1. Cuida-se, na origem, de ação civil pública ambiental movida pelo Ministério Público Federal e pelo Instituto Brasileiro do Meio Ambiente e dos Recursos Naturais Renováveis – IBAMA em face de pessoa incerta e não localizada, devido à impossibilidade de verificar, neste momento, o eventual autor ou o proprietário da área a ser responsabilizado pelo dano ambiental.
2. A sentença indeferiu a petição inicial e julgou extinto o feito, sem resolução do mérito, nos termos do art. 321, parágrafo único, do CPC. O Ministério Público Federal interpôs apelação defendendo a possibilidade de propor ação ambiental em face de pessoa incerta e não localizada, com base no art. 256, inciso I, do CPC.
3. Para se efetivar a citação por edital, em ação de reparação ambiental, não se mostra necessária a realização de diligência pessoal in loco por oficial de justiça ou agente estatal, já que os autores valeram-se de dados públicos, inseridos em bancos de dados, para obterem informações sobre eventuais proprietários, como o Cadastro Ambiental Rural – CAR, o Sistema de Gestão Fundiária – SIGEF, o Sistema de Acesso a Informações do Programa Terra Legal, o Sistema Nacional de Certificação de Imóveis – SNCI e o Auto de Infração e Embargo da área. Além disso, o Código de Processo Civil autoriza, em seu art. 256, inciso I, a citação por edital quando o réu for desconhecido ou incerto, e se forem infrutíferas as tentativas de sua localização, inclusive mediante requisição pelo juízo de informações sobre seu endereço nos cadastros de órgãos públicos. Precedentes do Superior Tribunal de Justiça (REsp n. 1.905.367/DF e AREsp n. 1.696.789/RO) e deste Tribunal (EDAC 0000183-86.2018.4.01.3908 e AC 1000233-82.2019.4.01.3901) declinados no voto.
4. A responsabilidade civil pela reparação dos danos ambientais é de natureza objetiva e do tipo propter rem, isto é, adere-se à propriedade e possibilita a responsabilidade do atual proprietário ou possuidores anteriores por atos praticados por possuidores ou proprietários passados, conforme previsão expressa do art. 2º, § 2º, da Lei n. 12.651/2012. Eis o teor da Súmula n. 623 do Superior Tribunal de Justiça: “As obrigações ambientais possuem natureza propter rem, sendo admissível cobrá-las do proprietário ou possuidor atual e/ou dos anteriores, à escolha do credor”.

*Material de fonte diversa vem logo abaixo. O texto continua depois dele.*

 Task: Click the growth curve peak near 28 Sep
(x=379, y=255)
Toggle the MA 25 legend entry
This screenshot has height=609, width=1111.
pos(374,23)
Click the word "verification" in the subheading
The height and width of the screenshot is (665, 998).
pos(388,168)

5. A obrigação de reparar o meio ambiente acompanha a coisa, independentemente de quem quer que seja o efetivo causador do dano ambiental, de modo que aquele que se encontra presentemente no imóvel, ou nele se encontrar futuramente, seja a título de propriedade, seja a título de posse, deve arcar com a reparação do dano ambiental, porque essa obrigação adere à coisa.
6. O meio ambiente tem natureza difusa, sendo de interesse de toda a sociedade e considerado bem de uso comum, de modo que a sua reparação deve ser imposta a todos – Poder Público e coletividade – especialmente no que tange ao dever de proteger e preservar para as presentes e futuras gerações, conforme estabelecido no art. 225 da Constituição de 1988.
7. A pretensão do Ministério Público Federal merece prosperar, porque a jurisprudência do Superior Tribunal de Justiça e deste Tribunal admite a obrigação de reparar o dano ambiental como espécie propter rem, o que não deve servir, de forma alguma, de impedimento para prosseguir na demanda ambiental em face de pessoa incerta e não localizada, até que seja possível a localização de possíveis infratores e a responsabilização destes pela degradação do meio ambiente, tudo em homenagem à indisponibilidade do bem ambiental e aos princípios do poluidor-pagador, da precaução e da obrigatoriedade da proteção ambiental. Precedentes.
8. Apelação provida.
Nos termos do voto do relator, o Colegiado, por unanimidade, reformou a sentença para acolher o pedido do MPF e do Ibama e dar prosseguimento à ação no primeiro grau de jurisdição.